Text section:
* Begin *

Re: [DISCUSS] FLIP-348: Support System Columns in SQL and Table API

Alexey Leonov-Vendrovskiy Mon, 28 Aug 2023 15:22:45 -0700

SGTM

For future reference, responding here:


5) Any operator can introduce system (psedo) columns.
>
> This is clearly out of scope for this FLIP. The implementation effort
> would be huge and could introduce a lot of bugs.
>

 I didn't imply any specific implementation or feature coverage in the
currently proposed FLIP, but rather as a way to describe the semantics of
system columns that those could be (but don't have to) introduced by any
operator.

Thanks,
Alexey


On Tue, Aug 22, 2023 at 2:18 PM Jing Ge <[email protected]> wrote:

> Hi Timo,
>
> Your last suggestion sounds good.
>
> Best regards,
> Jing
>
> On Mon, Aug 21, 2023 at 4:21 AM Benchao Li <[email protected]> wrote:
>
> > It sounds good to me too, that we avoid introducing the concept of
> "system
> > columns" for now.
> >
> > Timo Walther <[email protected]> 于2023年8月18日周五 22:38写道：
> >
> > > Great, I also like my last suggestion as it is even more elegant. I
> will
> > > update the FLIP until Monday.
> > >
> > > Regards,
> > > Timo
> > >
> > > On 17.08.23 13:55, Jark Wu wrote:
> > > > Hi Timo,
> > > >
> > > > I'm fine with your latest suggestion that introducing a flag to
> control
> > > > expanding behavior of metadata virtual columns, but not introducing
> > > > any concept of system/pseudo columns for now.

* End *

Recorded information:
* Begin *

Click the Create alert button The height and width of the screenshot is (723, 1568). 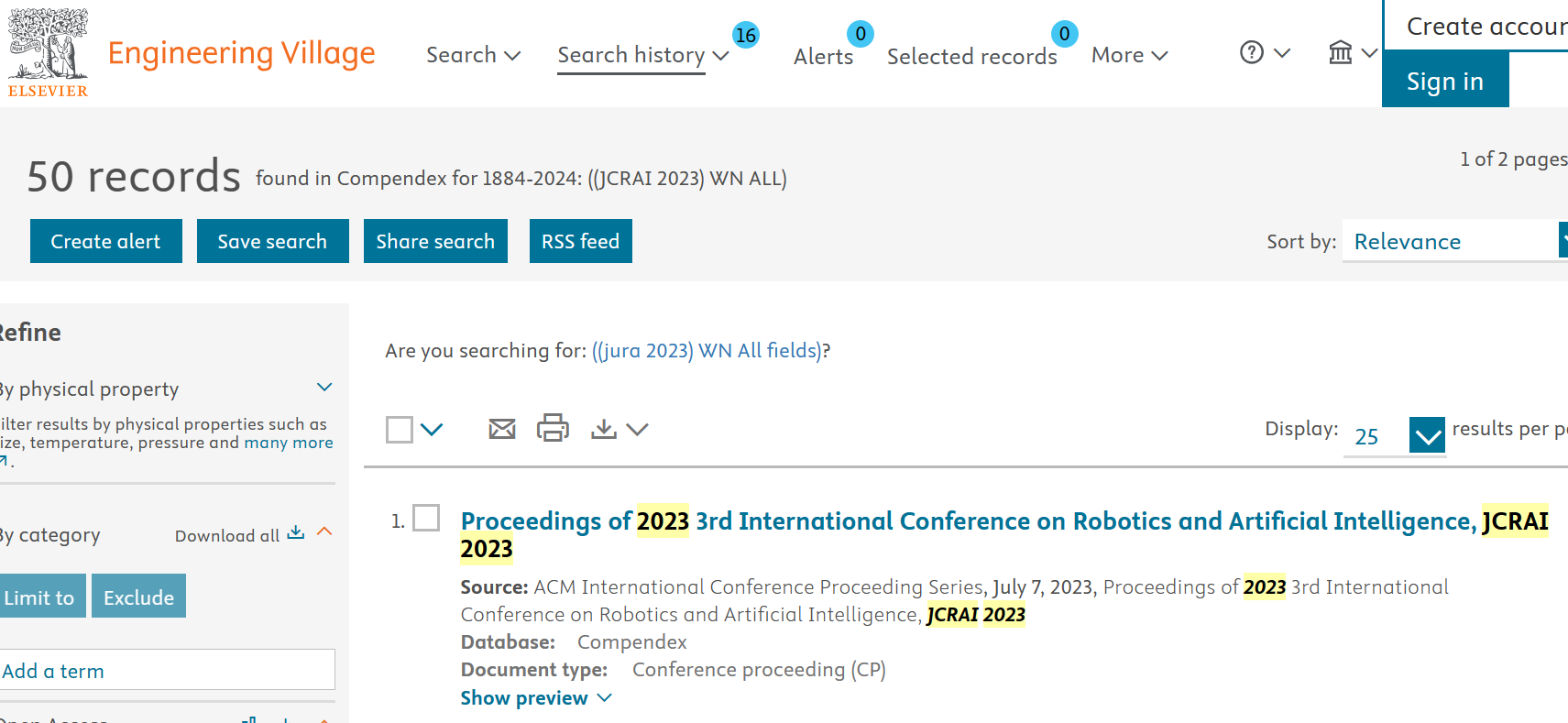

* End *

Exercise 1: From the FLIP-348 thread above, copy the passage starting with "Re: [DISCUSS] FLIP-348: Support" and going on through "system (psedo) columns.".
Exercise 2: Shorten the paragraph in the FLIP-348 thread that begins "I didn't imply any specific implementation" to one sentence, keeping its main points.

Written solution 1:
Re: [DISCUSS] FLIP-348: Support System Columns in SQL and Table API

Alexey Leonov-Vendrovskiy Mon, 28 Aug 2023 15:22:45 -0700

SGTM

For future reference, responding here:


5) Any operator can introduce system (psedo) columns.

Written solution 2: I wasn't suggesting any particular implementation or feature coverage for the current FLIP, only describing system-column semantics: any operator could introduce such columns, though none has to.